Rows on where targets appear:
_____

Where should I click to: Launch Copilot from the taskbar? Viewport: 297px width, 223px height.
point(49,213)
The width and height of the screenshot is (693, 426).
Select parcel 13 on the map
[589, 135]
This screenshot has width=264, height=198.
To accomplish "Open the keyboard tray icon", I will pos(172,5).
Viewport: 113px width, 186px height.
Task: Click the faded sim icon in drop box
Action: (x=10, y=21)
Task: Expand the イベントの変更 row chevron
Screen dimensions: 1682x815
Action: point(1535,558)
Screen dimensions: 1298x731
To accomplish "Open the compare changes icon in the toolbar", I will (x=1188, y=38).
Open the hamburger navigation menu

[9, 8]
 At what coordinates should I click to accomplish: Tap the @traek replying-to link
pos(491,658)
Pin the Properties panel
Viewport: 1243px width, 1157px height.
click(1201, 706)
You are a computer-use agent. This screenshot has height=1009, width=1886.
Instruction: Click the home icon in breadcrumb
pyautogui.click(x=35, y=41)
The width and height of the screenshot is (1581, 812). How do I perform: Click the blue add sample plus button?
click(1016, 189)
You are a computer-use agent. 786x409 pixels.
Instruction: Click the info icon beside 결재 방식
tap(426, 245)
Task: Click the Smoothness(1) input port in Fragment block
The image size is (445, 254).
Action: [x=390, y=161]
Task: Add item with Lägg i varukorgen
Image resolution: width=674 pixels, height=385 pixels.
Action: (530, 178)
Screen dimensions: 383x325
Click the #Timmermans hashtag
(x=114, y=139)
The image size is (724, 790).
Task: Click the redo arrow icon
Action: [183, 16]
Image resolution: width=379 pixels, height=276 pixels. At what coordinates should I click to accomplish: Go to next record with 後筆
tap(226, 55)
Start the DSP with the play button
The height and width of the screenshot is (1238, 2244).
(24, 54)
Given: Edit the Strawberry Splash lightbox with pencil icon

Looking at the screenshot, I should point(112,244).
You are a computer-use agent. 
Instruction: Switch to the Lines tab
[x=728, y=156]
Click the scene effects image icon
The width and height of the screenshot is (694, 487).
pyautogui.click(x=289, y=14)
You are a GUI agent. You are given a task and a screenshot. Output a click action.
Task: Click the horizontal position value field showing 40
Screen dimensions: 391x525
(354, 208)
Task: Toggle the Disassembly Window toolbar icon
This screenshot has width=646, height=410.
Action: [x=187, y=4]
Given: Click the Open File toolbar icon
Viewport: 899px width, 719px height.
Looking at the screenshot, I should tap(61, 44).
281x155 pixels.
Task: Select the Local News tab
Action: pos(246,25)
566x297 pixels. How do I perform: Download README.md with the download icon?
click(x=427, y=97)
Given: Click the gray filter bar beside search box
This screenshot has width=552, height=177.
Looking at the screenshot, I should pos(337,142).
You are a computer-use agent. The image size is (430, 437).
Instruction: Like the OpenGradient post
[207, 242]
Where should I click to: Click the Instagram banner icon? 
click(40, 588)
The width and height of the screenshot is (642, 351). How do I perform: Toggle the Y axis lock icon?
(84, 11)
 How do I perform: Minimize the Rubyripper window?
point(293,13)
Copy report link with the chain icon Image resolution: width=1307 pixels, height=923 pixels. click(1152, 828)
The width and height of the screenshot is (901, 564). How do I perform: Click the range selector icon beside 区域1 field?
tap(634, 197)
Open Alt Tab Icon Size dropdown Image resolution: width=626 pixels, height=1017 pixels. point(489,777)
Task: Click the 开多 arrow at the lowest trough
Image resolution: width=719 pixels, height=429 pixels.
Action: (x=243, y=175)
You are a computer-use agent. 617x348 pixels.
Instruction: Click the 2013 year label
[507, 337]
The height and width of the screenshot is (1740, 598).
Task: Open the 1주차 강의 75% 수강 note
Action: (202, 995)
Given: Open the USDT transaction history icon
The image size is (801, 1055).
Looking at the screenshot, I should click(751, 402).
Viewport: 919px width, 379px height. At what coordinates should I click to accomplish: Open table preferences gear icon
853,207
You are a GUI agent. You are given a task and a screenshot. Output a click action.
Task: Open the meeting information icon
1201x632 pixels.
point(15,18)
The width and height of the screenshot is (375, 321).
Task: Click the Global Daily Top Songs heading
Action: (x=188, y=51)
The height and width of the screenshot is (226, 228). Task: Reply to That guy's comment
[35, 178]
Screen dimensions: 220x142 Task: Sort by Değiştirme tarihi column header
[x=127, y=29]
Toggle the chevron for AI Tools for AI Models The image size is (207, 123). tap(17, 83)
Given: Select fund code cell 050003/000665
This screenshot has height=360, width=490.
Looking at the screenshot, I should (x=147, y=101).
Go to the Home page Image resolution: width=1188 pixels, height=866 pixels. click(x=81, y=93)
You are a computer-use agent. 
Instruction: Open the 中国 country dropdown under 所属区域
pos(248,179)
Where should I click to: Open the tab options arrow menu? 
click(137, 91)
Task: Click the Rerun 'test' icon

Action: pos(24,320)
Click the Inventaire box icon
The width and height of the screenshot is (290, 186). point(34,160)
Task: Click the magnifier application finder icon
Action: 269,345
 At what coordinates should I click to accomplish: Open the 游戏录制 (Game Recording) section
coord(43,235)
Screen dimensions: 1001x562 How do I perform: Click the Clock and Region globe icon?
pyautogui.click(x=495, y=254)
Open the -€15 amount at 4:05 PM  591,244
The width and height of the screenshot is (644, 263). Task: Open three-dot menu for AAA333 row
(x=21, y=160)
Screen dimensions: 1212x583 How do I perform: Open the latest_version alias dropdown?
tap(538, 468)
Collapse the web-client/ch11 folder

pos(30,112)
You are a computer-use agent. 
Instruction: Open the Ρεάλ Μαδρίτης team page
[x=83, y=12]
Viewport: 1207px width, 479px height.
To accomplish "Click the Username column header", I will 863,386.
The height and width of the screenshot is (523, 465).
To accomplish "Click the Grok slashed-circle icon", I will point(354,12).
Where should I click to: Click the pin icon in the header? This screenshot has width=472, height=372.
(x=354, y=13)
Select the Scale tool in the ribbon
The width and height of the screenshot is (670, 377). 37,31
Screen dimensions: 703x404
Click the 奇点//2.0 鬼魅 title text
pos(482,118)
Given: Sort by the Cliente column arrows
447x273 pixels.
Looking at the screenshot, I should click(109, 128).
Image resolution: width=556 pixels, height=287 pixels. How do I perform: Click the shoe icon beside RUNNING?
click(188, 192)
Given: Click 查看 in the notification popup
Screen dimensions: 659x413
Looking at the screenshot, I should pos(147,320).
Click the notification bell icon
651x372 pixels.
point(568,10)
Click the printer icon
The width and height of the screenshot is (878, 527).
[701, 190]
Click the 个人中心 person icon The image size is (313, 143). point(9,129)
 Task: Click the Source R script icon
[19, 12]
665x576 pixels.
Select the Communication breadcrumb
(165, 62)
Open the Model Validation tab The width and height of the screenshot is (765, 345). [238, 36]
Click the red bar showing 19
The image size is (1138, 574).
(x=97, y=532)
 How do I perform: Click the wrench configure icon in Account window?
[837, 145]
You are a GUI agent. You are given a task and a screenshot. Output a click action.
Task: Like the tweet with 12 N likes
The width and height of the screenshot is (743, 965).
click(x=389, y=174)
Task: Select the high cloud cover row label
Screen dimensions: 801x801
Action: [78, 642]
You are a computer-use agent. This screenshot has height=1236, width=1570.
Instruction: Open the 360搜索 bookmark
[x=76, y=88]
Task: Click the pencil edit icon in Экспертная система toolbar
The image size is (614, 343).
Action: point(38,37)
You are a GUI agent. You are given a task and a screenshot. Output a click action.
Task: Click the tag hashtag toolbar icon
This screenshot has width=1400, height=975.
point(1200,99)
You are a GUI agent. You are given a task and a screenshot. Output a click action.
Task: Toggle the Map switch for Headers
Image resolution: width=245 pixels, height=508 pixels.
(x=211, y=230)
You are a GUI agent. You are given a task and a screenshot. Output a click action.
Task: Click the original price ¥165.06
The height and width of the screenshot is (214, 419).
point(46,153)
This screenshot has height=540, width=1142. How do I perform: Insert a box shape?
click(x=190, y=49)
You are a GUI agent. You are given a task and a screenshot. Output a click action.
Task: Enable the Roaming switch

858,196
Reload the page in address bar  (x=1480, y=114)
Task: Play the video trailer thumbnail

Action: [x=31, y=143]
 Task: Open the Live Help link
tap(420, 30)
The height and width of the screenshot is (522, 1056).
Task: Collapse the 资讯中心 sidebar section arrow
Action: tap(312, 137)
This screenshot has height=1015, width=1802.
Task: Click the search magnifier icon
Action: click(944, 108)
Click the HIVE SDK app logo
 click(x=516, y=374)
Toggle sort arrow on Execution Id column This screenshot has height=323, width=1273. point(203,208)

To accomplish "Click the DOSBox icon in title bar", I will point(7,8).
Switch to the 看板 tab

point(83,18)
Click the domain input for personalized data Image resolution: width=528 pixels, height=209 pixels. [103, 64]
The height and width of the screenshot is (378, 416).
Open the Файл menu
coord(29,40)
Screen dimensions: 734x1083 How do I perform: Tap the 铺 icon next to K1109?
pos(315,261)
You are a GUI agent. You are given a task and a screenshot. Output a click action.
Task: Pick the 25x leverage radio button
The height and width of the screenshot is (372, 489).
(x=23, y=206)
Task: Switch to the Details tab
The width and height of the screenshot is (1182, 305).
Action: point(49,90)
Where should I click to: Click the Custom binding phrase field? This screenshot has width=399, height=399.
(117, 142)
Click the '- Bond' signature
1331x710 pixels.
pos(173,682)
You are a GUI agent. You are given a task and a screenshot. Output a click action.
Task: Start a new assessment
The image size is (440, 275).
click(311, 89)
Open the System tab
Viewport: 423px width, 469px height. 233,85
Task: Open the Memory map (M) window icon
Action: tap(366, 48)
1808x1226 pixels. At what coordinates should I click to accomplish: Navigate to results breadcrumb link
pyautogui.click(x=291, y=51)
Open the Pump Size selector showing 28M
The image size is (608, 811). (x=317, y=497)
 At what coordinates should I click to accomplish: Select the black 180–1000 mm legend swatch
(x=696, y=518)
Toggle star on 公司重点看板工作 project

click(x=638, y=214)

_____

Could you repeat the rows starting at the line with "Click the notification bell icon" and ending at the line with "(x=211, y=230)", swapping "GUI agent" for "UI agent" and leaving everything else unchanged?

■ WRITTEN ANSWER:
Click the notification bell icon
651x372 pixels.
point(568,10)
Click the printer icon
The width and height of the screenshot is (878, 527).
[701, 190]
Click the 个人中心 person icon The image size is (313, 143). point(9,129)
 Task: Click the Source R script icon
[19, 12]
665x576 pixels.
Select the Communication breadcrumb
(165, 62)
Open the Model Validation tab The width and height of the screenshot is (765, 345). [238, 36]
Click the red bar showing 19
The image size is (1138, 574).
(x=97, y=532)
 How do I perform: Click the wrench configure icon in Account window?
[837, 145]
You are a UI agent. You are given a task and a screenshot. Output a click action.
Task: Like the tweet with 12 N likes
The width and height of the screenshot is (743, 965).
click(x=389, y=174)
Task: Select the high cloud cover row label
Screen dimensions: 801x801
Action: [78, 642]
You are a computer-use agent. This screenshot has height=1236, width=1570.
Instruction: Open the 360搜索 bookmark
[x=76, y=88]
Task: Click the pencil edit icon in Экспертная система toolbar
The image size is (614, 343).
Action: point(38,37)
You are a UI agent. You are given a task and a screenshot. Output a click action.
Task: Click the tag hashtag toolbar icon
This screenshot has width=1400, height=975.
point(1200,99)
You are a UI agent. You are given a task and a screenshot. Output a click action.
Task: Toggle the Map switch for Headers
Image resolution: width=245 pixels, height=508 pixels.
(x=211, y=230)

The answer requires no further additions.